Once the competing forces have been unfrozen, moving toward a new set of behaviors is the second step in the change process. Lewin advised, “any attempt to predict or identify a specific outcome from planned change is very difficult because of the complexity of the forces concerned." Achieving the desired behavior is a process of trial and error, and requires consistent evaluation of change efforts.

 

Moving the RNs toward a new set of behaviors was accomplished by conducting facilitated workshops with the RNs to redefine quality and prescribe a home visit model. The first step in the moving process was to facilitate a Nominal Group Technique (NGT) exercise to guide the entire staff through the process of defining what we titled The Exceptional Patient Experience for Hospice Patients and Family. Using the NGT, the group identified 4 major focus areas and numerous subsets that define the Exceptional Patient Experience. Each subset item was then scored according to the number of votes received in the NGT process. After scoring each item, the group placed them under one or more complementary major focus areas. I sorted the subsets by score to demonstrate the relative importance of each to the major focus area and to the other subsets. (See Table 1) I then worked with the staff to develop a Quality Values Statement that defines the Exceptional Patient Experience, using the results of the NGT exercise (see Figure 1).

 

 

The next challenge was to determine how to provide the Exceptional Patient Experience in 60 minutes or less.
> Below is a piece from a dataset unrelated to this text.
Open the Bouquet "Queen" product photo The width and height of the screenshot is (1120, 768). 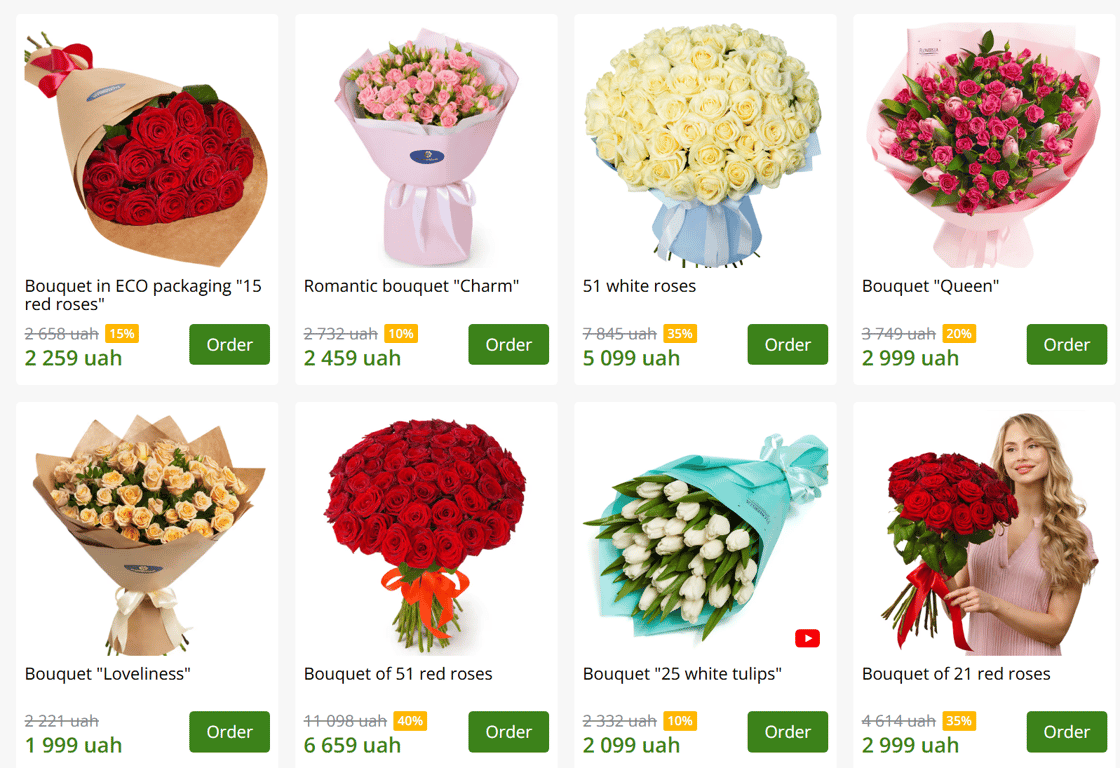[984, 145]
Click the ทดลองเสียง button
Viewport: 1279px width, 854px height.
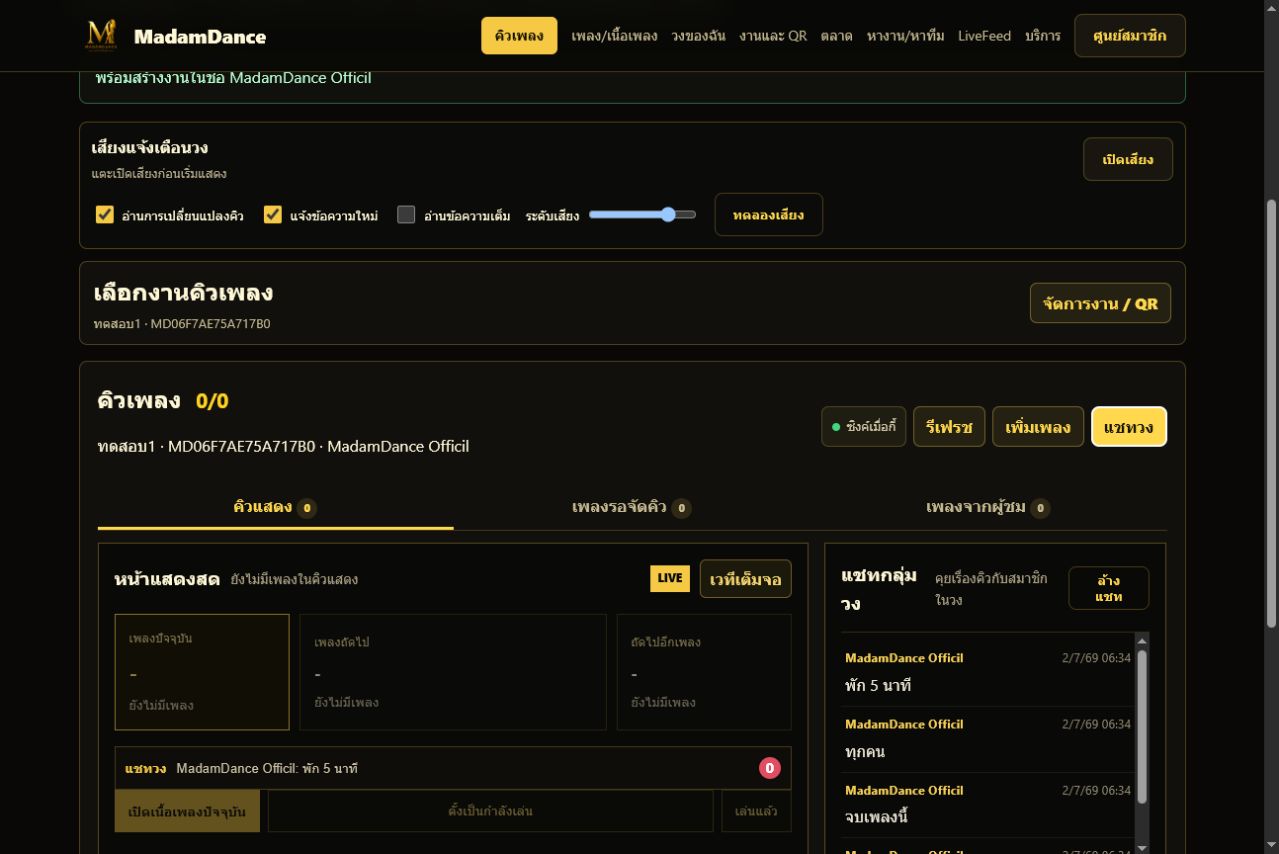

The Center for Medicare and Medicaid Services (CMS) recommends up to 90 minutes per RN visit of the Hospice Patient. This includes travel time, the actual visit, and documentation. In order to adhere to this recommendation, and maintain a 12-patient caseload while providing the Exceptional Patient Experience, RNs need to follow a Standardized Patient Visit Model. (see Figure 2).

 

Since the Standardized Patient Visit Model represented an additional behavior change for the RNs, I suggested they complete a series of time studies over several weeks as a means to facilitate the additional unfreezing of their established behavior patterns, allowing them to compare actual time spent with patients with the expected time under the new model (See Table 2).  Based on the results of the time study, the RNs could see that they needed to trim their average home visit times by only 20 minutes.

 

During subsequent meetings and analysis of the time studies, the group decided to further modify the Home Visit Model to better reflect actual home visit activities and times (See Figure 3)

 

The outputs from these workshops were (a) a new quality values statement that accurately reflects the values of the RNs, and (b) a structured Home Visit Model that standardizes the average home visit experience within a 60-minute time frame, and a staffing model (see Figure 4) for administration to use in their labor planning. Although the workshops were integral to moving the RNs toward adopting a new set of behaviors, as Lewin cautioned, the complexity of the opposing forces results in additional challenges to fully achieving the new behaviors.